The discrepancies in prevalence are largely due to differences in the objectives of the tests, and their sensitivity and specificity to the evaluation of platelet function. In addition, the term “aspirin resistance” has been used clinically to describe several different physiological phenomena, Dr. Polena explained. One definition is the inability of aspirin to protect patients from ischemic vascular events, while the term has also been used to describe the inability of aspirin to produce anticipated effects on one or more platelet function tests, such as the inhibition of biosynthesis of thromboxane and the response to an agonist with light transmission aggregation (LTA) testing.
Investigators at Oxford (England) University have shown that the agreement among the results of the platelet function analyzer (PFA-100), VerifyNow-ASA assays, and LTA testing remained poor among 72 patients still on low-dose aspirin therapy 1 year after first being tested, with only one patient identified as a nonresponder by all three tests (Platelets 2008;19:119–24).

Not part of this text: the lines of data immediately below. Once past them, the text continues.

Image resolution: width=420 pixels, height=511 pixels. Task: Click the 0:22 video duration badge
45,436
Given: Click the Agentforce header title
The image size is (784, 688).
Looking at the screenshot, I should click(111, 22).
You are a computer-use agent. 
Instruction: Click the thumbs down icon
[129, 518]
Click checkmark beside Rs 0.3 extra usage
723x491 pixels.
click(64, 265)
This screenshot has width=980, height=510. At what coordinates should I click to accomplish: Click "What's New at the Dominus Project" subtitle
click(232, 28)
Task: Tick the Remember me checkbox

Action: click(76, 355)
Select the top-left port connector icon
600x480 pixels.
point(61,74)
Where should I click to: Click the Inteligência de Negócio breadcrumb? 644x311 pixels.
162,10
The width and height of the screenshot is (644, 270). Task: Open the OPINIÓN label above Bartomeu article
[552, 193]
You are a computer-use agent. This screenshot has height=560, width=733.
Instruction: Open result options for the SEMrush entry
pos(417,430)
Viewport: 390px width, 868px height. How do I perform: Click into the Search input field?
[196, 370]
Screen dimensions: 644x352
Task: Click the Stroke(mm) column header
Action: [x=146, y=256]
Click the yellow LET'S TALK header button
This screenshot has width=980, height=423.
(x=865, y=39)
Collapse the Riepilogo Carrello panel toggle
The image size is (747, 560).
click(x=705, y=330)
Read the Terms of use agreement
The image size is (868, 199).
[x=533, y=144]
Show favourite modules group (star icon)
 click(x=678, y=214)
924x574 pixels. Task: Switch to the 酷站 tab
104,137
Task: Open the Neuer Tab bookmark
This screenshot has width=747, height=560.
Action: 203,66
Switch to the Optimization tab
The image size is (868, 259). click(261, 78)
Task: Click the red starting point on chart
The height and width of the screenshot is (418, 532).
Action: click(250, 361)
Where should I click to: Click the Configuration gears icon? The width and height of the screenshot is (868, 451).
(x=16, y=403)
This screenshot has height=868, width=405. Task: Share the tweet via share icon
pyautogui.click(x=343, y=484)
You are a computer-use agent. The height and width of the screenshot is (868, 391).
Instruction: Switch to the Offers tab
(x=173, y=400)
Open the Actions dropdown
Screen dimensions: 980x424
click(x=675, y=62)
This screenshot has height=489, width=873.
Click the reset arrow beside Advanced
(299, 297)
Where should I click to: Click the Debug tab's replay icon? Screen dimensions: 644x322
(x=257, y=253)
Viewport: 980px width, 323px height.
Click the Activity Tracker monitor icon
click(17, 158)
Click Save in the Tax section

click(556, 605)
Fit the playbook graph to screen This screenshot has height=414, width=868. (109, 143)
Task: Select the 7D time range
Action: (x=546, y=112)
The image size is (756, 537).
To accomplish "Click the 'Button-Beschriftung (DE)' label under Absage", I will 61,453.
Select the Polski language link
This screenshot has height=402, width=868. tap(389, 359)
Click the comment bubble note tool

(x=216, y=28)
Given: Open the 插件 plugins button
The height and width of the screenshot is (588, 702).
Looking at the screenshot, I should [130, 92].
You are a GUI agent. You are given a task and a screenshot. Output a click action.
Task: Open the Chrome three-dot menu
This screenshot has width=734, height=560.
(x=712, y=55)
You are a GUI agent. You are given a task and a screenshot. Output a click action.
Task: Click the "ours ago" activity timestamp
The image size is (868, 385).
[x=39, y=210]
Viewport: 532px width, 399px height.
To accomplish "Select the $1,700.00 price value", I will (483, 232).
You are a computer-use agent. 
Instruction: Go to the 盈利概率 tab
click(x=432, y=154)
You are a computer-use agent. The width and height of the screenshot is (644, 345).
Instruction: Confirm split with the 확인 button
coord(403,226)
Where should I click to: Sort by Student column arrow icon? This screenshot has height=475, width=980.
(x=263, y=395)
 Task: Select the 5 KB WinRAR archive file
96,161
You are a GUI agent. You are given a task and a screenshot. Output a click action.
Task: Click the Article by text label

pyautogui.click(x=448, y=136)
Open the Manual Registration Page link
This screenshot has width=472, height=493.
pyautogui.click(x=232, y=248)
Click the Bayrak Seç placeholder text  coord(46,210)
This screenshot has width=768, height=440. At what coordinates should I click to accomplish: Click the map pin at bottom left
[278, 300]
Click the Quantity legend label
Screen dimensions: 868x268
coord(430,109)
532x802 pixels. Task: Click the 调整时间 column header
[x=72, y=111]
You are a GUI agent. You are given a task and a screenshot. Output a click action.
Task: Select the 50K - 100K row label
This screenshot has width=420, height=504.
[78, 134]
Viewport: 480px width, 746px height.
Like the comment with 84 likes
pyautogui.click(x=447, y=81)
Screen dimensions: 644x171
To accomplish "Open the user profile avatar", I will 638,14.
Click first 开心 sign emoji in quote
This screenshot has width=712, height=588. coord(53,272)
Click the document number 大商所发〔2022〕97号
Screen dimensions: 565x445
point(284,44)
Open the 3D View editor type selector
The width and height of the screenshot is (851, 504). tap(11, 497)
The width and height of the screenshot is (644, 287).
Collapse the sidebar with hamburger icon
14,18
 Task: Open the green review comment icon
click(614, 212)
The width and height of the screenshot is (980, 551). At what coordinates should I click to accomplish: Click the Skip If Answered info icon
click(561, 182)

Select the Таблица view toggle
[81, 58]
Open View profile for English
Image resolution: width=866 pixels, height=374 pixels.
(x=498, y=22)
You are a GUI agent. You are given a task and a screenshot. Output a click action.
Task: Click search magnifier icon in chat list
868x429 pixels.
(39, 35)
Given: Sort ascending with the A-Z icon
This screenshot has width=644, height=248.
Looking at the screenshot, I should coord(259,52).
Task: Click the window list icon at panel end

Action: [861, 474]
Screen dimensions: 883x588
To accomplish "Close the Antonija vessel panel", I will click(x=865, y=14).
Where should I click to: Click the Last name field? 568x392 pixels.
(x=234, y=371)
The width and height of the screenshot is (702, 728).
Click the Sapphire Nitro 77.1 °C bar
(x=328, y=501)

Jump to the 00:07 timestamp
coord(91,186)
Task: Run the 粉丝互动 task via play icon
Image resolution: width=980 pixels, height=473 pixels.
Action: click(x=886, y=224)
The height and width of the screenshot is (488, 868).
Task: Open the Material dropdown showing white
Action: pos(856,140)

A study of 191 patients with stable CAD who received secondary aspirin prophylaxis showed poor agreement among three different tests—Ivy bleeding time, collagen/epinephrine closure time, and urinary 11-dehydrothromboxane B2 excretion levels, with only 3 patients identified as aspirin-resistant by all three tests (Thromb. Res. 2007;121:413–8).
In Dr. Polena's study, platelet aggregation inhibition was measured prior to elective catheterization by Plateletworks-ICHOR using arachidonic acid as an agonist. Helena Laboratories markets the test and supplied the materials for the study.
Dr. Polena received no funding for the study and reported no conflicts of interest.